In this section we perform experiments from the EISMINT-I (Huybrechts et al., 1996), ISMIP-HOM (Pattyn et al., 2008), MISMIP (Pattyn et al., 2012), MISMIP+ (Asay-Davis et al., 2016; Cornford et al., 2020), and ABUMIP (Sun et al., 2020) model intercomparison projects to demonstrate that IMAU-ICE performs adequately when compared to other ice-sheet models. The DIVA is used in all of these experiments, except for EISMINT-I, which considers only the SIA.

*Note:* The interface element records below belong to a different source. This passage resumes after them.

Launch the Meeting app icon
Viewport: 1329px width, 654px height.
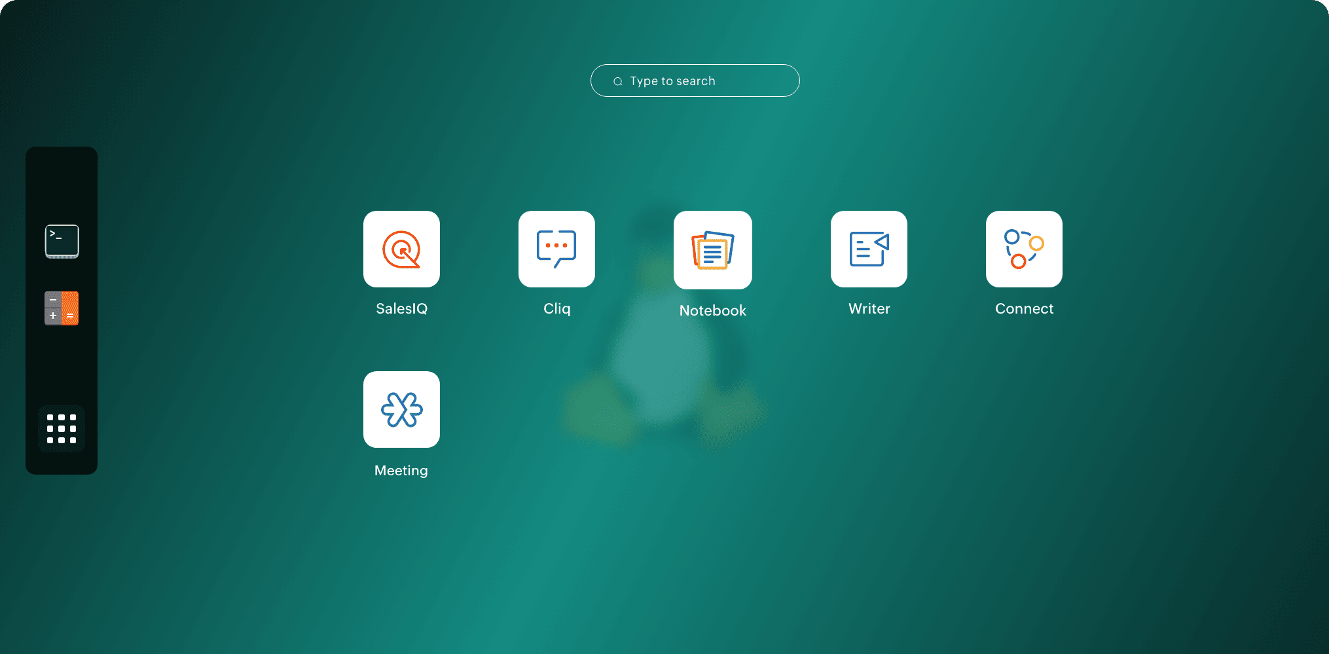pos(401,409)
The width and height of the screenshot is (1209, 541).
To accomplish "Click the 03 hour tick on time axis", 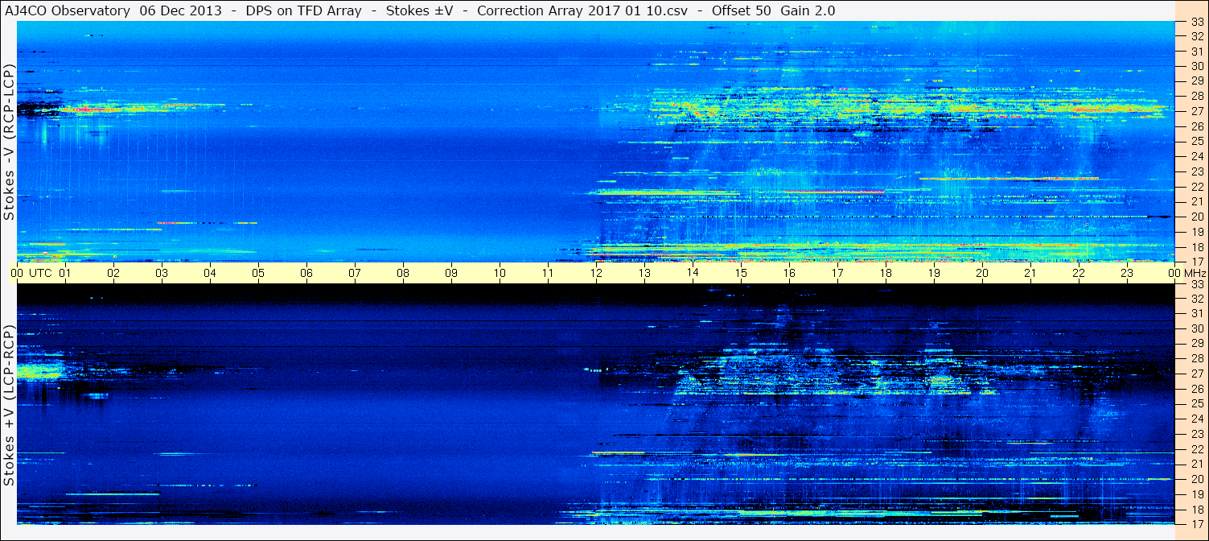I will click(x=162, y=273).
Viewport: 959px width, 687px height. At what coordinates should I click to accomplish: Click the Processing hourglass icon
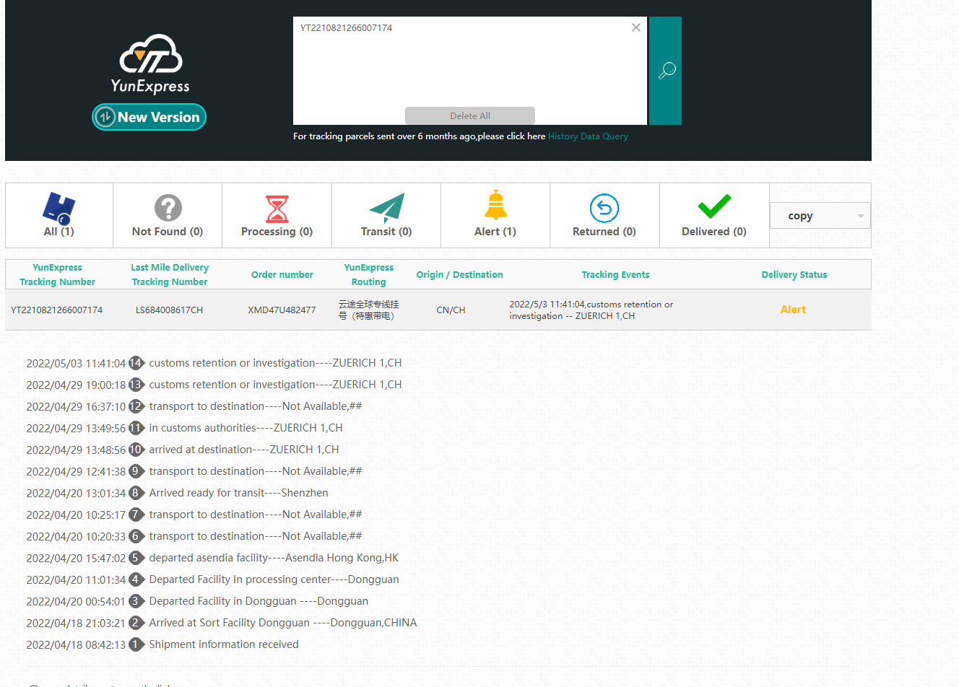(277, 209)
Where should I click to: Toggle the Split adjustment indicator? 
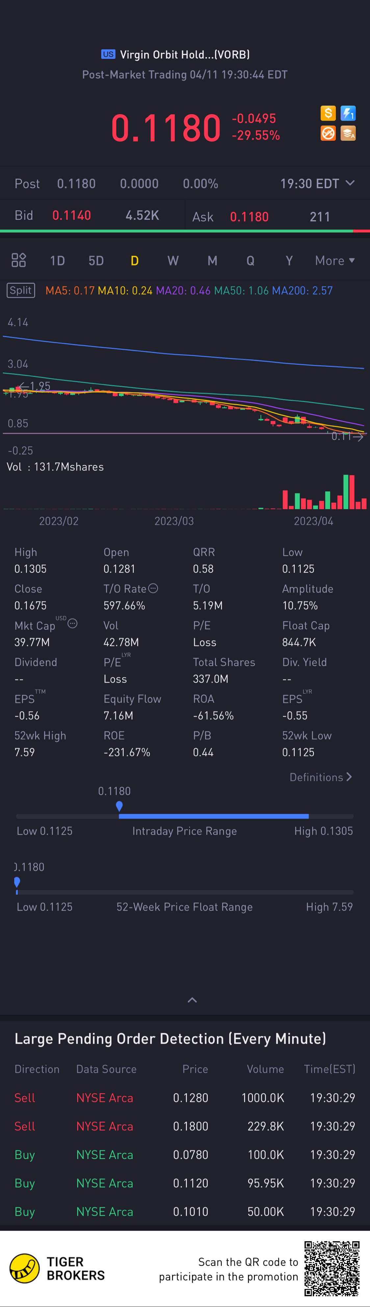[x=21, y=290]
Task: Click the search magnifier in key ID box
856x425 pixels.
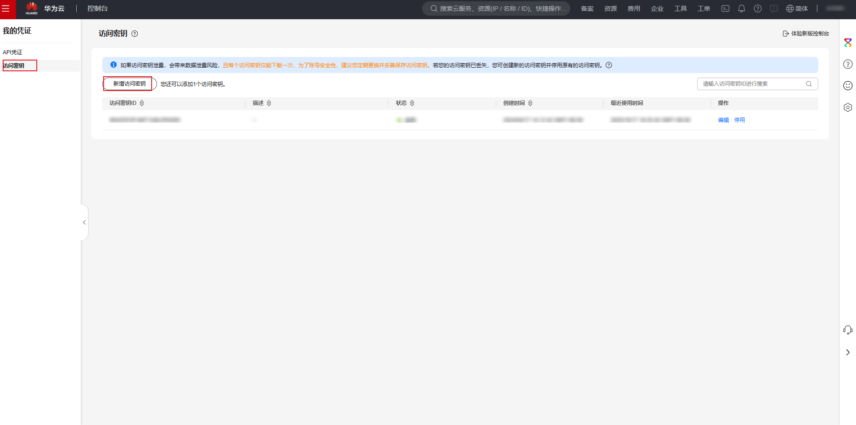Action: 808,84
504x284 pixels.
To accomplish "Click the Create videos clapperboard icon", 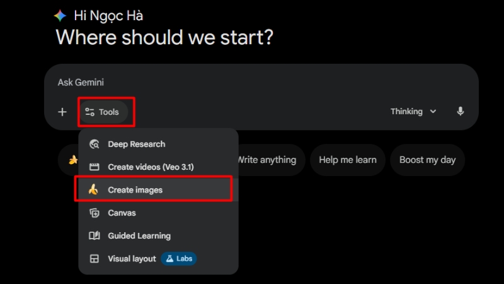I will (x=95, y=167).
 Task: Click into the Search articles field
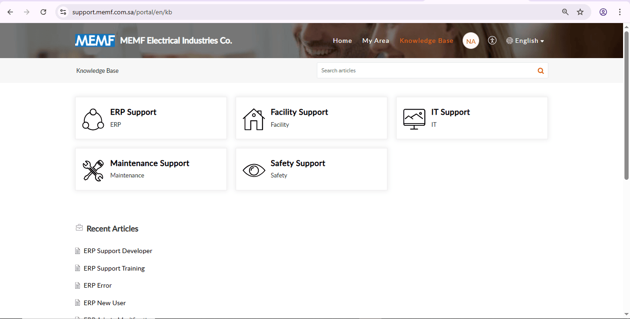point(424,71)
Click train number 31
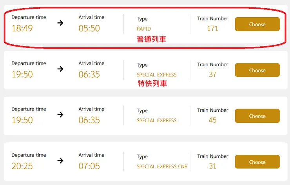Screen dimensions: 290x185 tap(213, 166)
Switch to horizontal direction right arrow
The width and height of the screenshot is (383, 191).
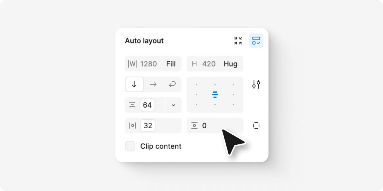click(x=153, y=84)

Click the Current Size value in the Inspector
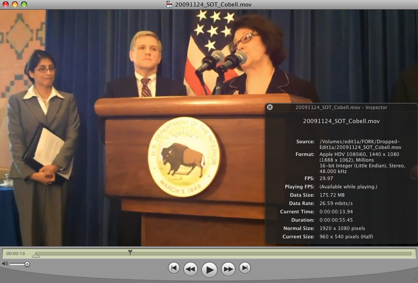346,237

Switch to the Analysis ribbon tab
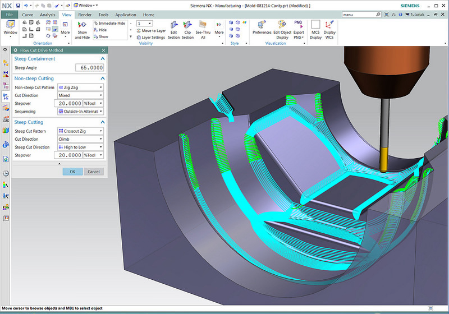click(48, 15)
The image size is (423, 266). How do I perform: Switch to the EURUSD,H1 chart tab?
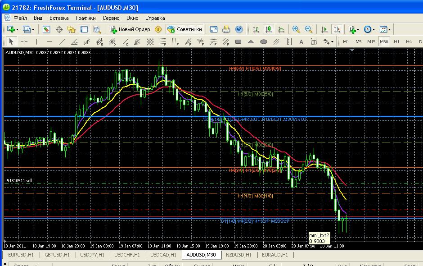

The first EISMINT intercomparison exercise (Huybrechts et al., 1996) consists of six schematic experiments (see Table 5) similar to the Halfar dome but with a parameterized mass balance that is independent of ice geometry. In experiments a and d, the mass balance is positive in the centre of the domain and decreases away from the ice divide, yielding a circular steady-state ice sheet. In experiments b and e, a 20 kyr sinusoid term is added to the mass balance to represent glacial cycles; in experiments c and f, the period is increased to 40 kyr. Experiments a, b, and c have a moving margin, achieved by prescribing the mass balance such that the ice margin does not reach the edge of the domain even at glacial maxima. In experiments d, e, and f, the mass balance is increased such that the ice margin should lie outside the domain even at glacial minima; a zero ice thickness boundary condition is prescribed at the domain boundary instead, leading to a fixed margin. These experiments include uncoupled thermodynamics; the englacial temperature is calculated but does not affect the ice flow factor (which is spatially and temporally constant). All of these experiments were performed at the original EISMINT-I resolution of 50 km. Figure 4 shows the thickness at the ice divide for the four “glacial cycle” experiments (b, c, e, and f). Figure 5 shows the simulated ice temperature at the base of the ice divide relative to the pressure melting point for the same set of experiments. For all four experiments, we find glacial–interglacial differences for both ice thickness and basal temperature that lie within or very slightly outside of the range of values reported by Huybrechts et al. (1996).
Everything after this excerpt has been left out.